University usability project for Plasma Active?
Marco Martin
notmart at gmail.com
Mon Dec 3 09:45:51 UTC 2012
On Saturday 01 December 2012, Thomas Pfeiffer wrote:
> Hey everyone,
> as most of you probably know, I'm currently working at the Institute of
> Ergonomics Darmstadt and I'm part of the usability group there.
> Now I had the idea to do a science project with KDE and since Plasma Active
> is my "main project" within KDE at the moment, I'd prefer to do something
> for PA. Before I think more specifically about what could be an
> interesting project, I'd first like to ask if you would like to cooperate
> with an academic institution.
> We are a group of usability experts and visual/interaction designers, so
> things we could do include:
> - Doing formal usability testing (including eye tracking) with more than my
> usual handful of participants
> - Tackling complex UI design problems
> - Providing more general research-based guidelines
> - Inventing new interaction paradigms
This could be interesting
I see it quite as a long term project (probably not much we could implement
now) but given the timeframe a thing like that will be completed, timing could
be perfect (pa5/pa6 or so i guess)
> What we can't do is code, so we'd have to rely on you to implement things.

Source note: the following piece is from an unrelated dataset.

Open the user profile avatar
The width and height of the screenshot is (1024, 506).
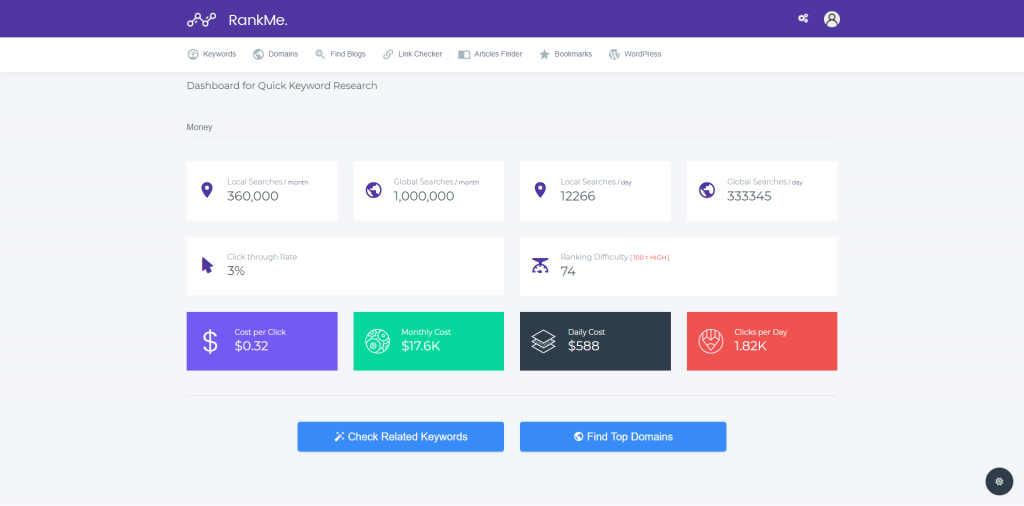click(x=831, y=19)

> Of course we can't force you to implement anything, but if nothing we come
> up with gets implemented in the end, this would of course be rather
> frustrating ;)
>
> KDE's experience with academia has been rather mixed in the past mostly due
> to difficulties in communication/coordination, but since I'm part of both
> the core PA team and of the institution, I think we have an opportunity to
> make such a collaboration a success for both sides.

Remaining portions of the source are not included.